Yes, I’d broken my promise about the Real Japan. But I’d foolishly hoped he might somehow become interested in an art form which once had been as disreputable as manga was today. After all, Kabuki was considered so deviant that it had been banished up the river to Yoshiwara, although the actual nature of the Yoshiwara Pleasure Gardens was not something I wished to discuss with my son in any detail.
“There’s a fighting scene,” I said. “With ladders.”
“Great.”
Bored and restless, the poor boy endured play after play, expecting each one to be the last. And while I could not possibly admit it to him, I was not always fully engaged either. Yet there was one play,
Sono Kouta Yume mo Yoshiwara
, we both liked, and even though Charley now insists all this is entirely my own invention, I remember how he stilled as his attention was seized.
Gonpachi is brought to the execution site on horseback, then pulled off the horse. A severe official dolefully recites the details of his crimes before asking him if there is any last statement he wishes to make. This being Kabuki, Gonpachi naturally wishes to speak, launching into a long and passionate confession. Born into a good samurai family he had committed a murder in a moment of passion and fled to Edo. Then, in Yoshiwara, he fell in love with a geisha. Now, everyone understands that such affairs are an expensive business, so he had fallen into debt and from there to robbery.
He now repents and asks everyone to pray for his soul.

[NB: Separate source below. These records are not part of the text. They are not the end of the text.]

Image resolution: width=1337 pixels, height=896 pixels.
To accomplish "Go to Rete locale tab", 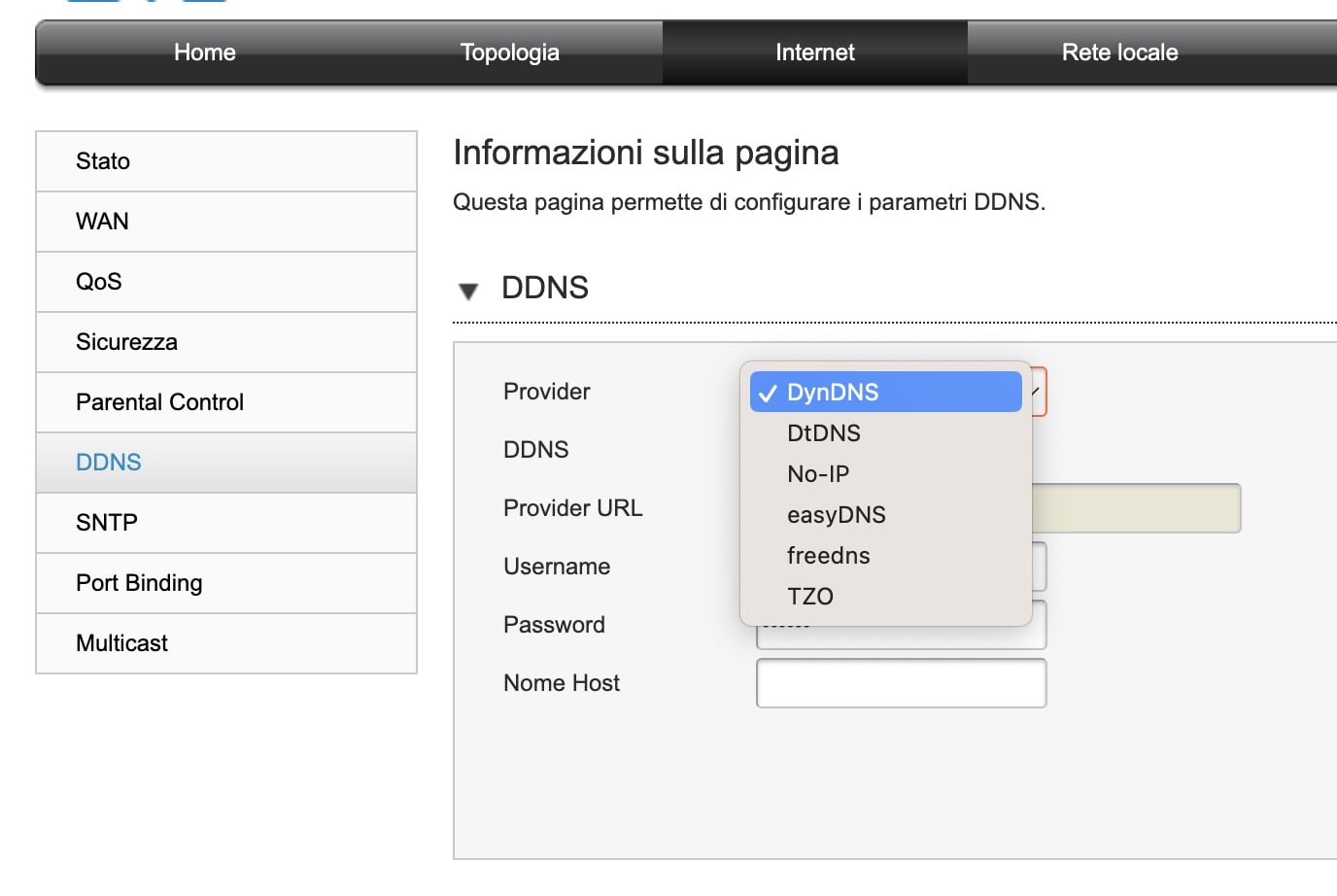I will 1119,52.
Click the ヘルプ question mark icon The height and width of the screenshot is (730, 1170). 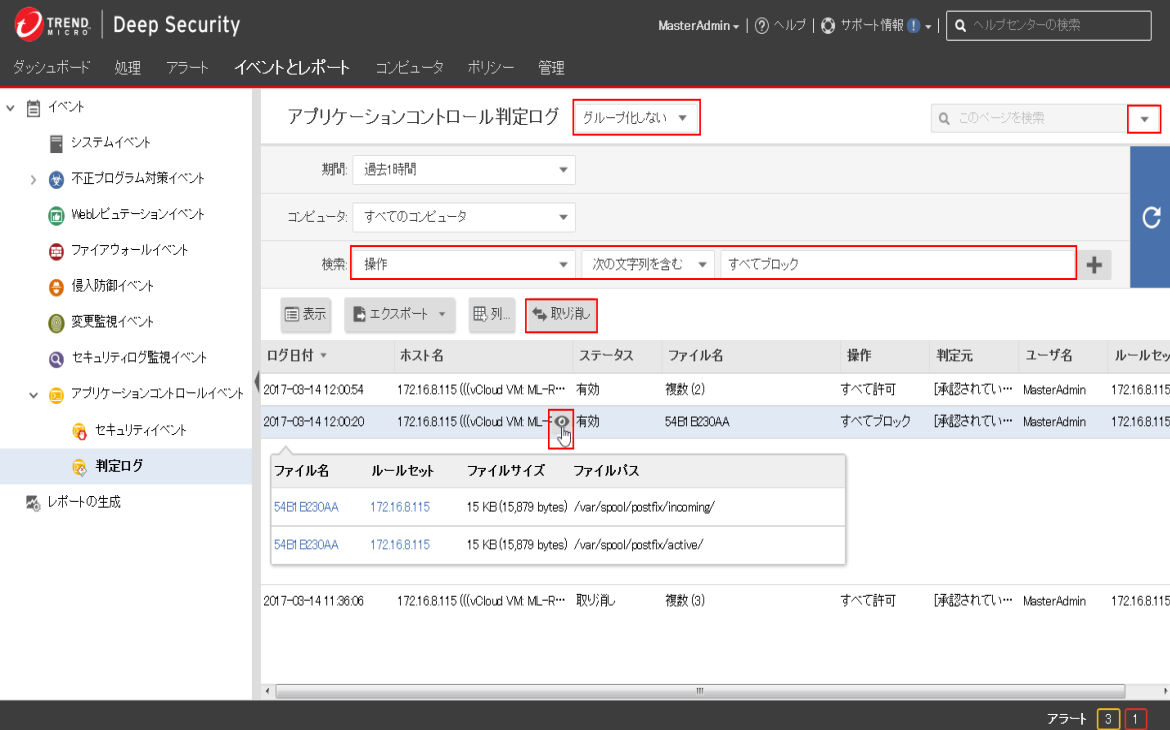coord(762,26)
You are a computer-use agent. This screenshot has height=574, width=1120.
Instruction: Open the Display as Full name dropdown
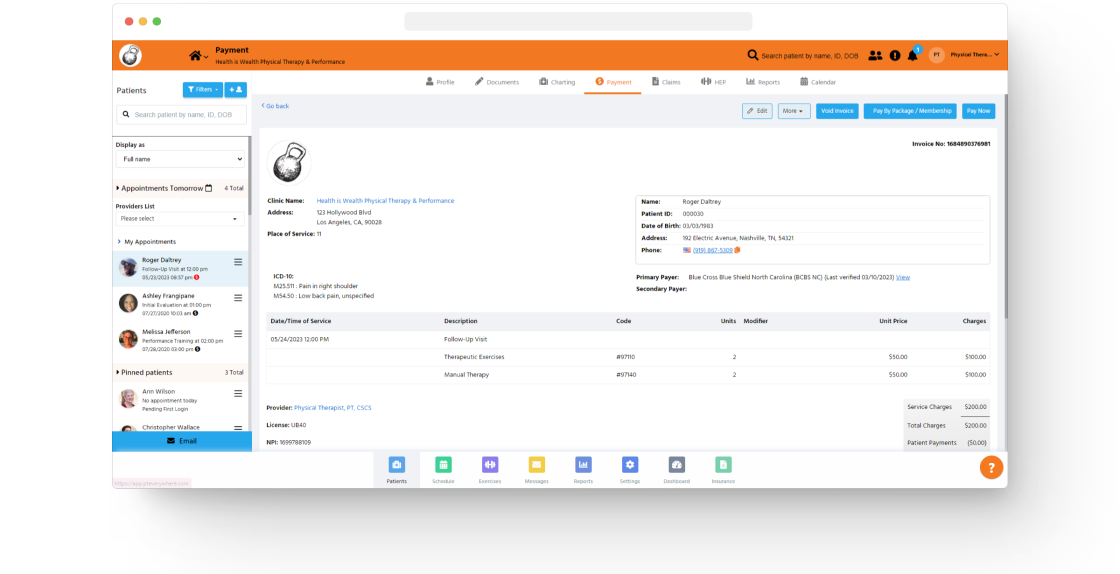(180, 159)
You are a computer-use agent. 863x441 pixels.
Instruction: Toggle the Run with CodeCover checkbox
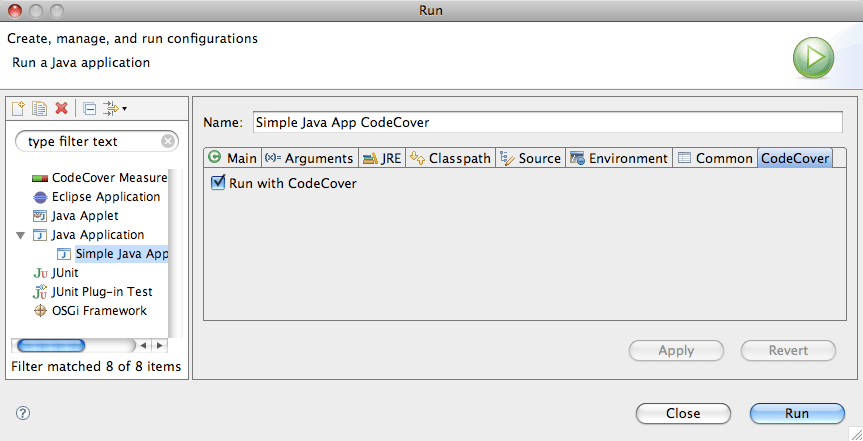tap(219, 183)
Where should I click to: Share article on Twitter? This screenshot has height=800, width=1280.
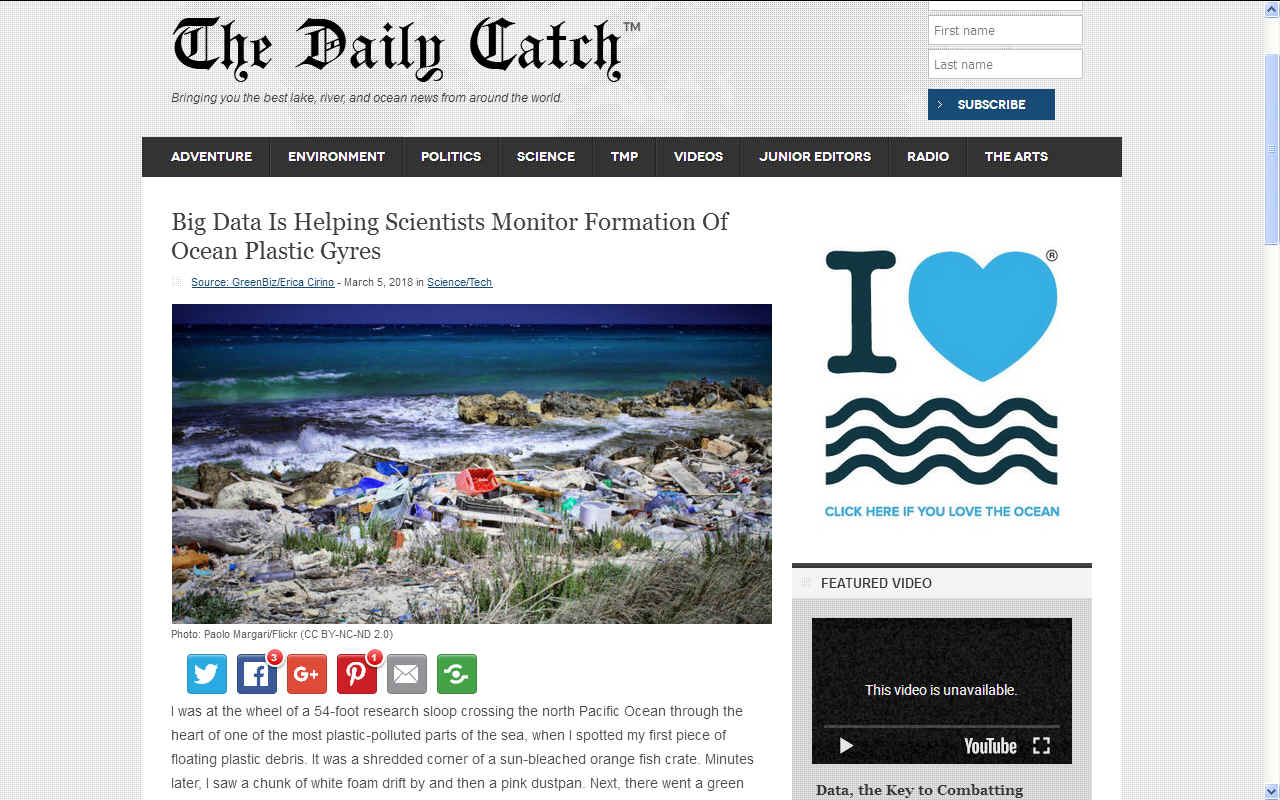click(x=207, y=674)
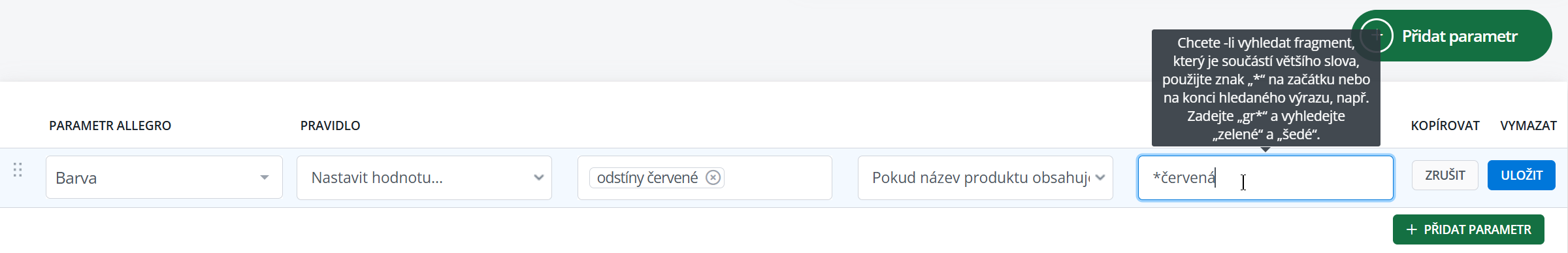
Task: Remove the "odstíny červené" tag
Action: (713, 178)
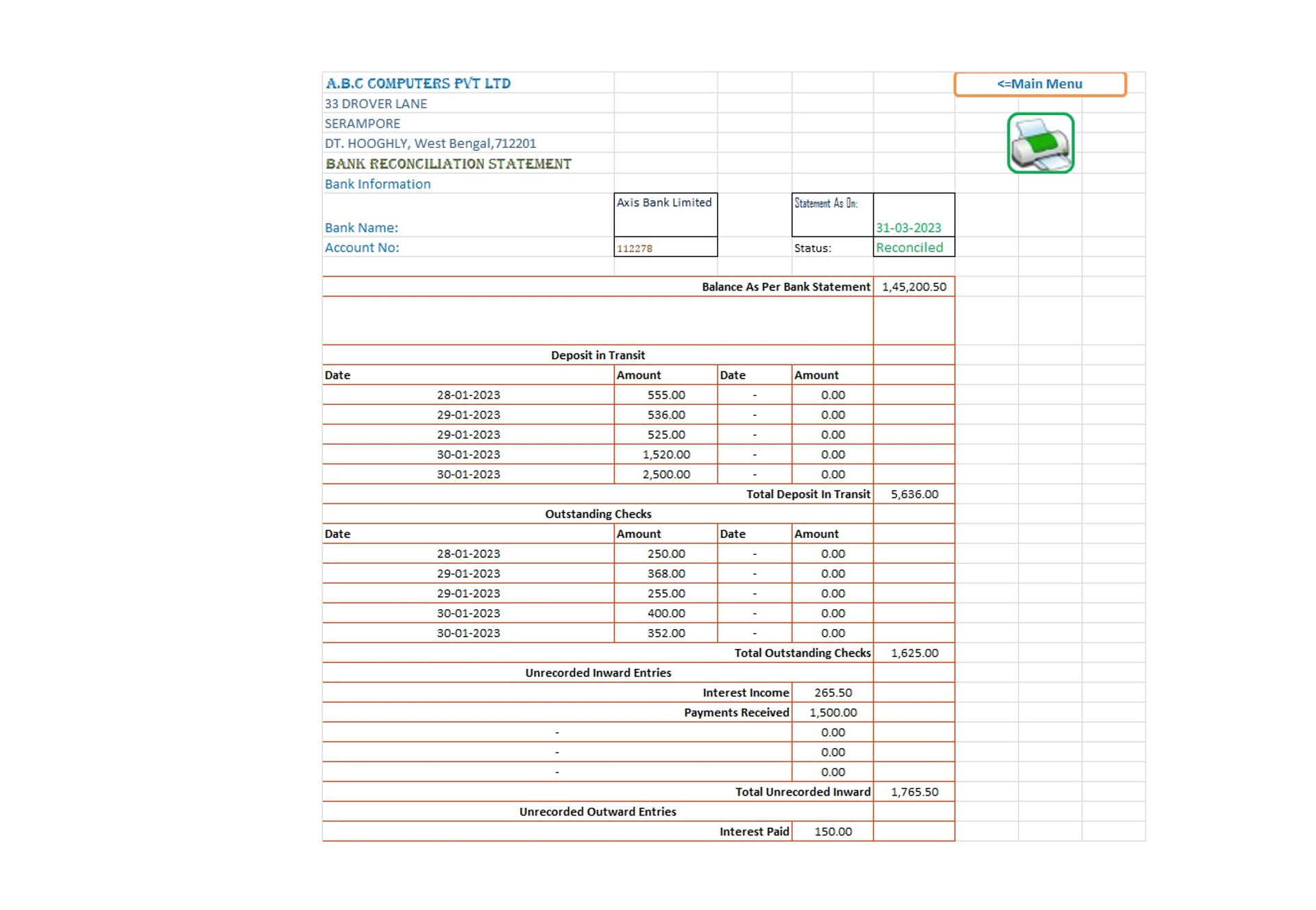Viewport: 1316px width, 910px height.
Task: Click the green printer icon
Action: tap(1040, 143)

The geisha arrives as the speech ends, having slipped away from Yoshiwara to say good-bye. Beautiful, pitiful, she begs the officials to let her share a drink of water with her lover, and one of them relents. Only then does the geisha reveal that she has a knife. My foreigner’s heart leaps with hope when she cuts the ropes binding Gonpachi, but then the guards rush in. Gonpachi struggles to defend himself, warding off the guards’ staves in such a way that
they make a cross, an echo of the crucifix on which he is condemned to die.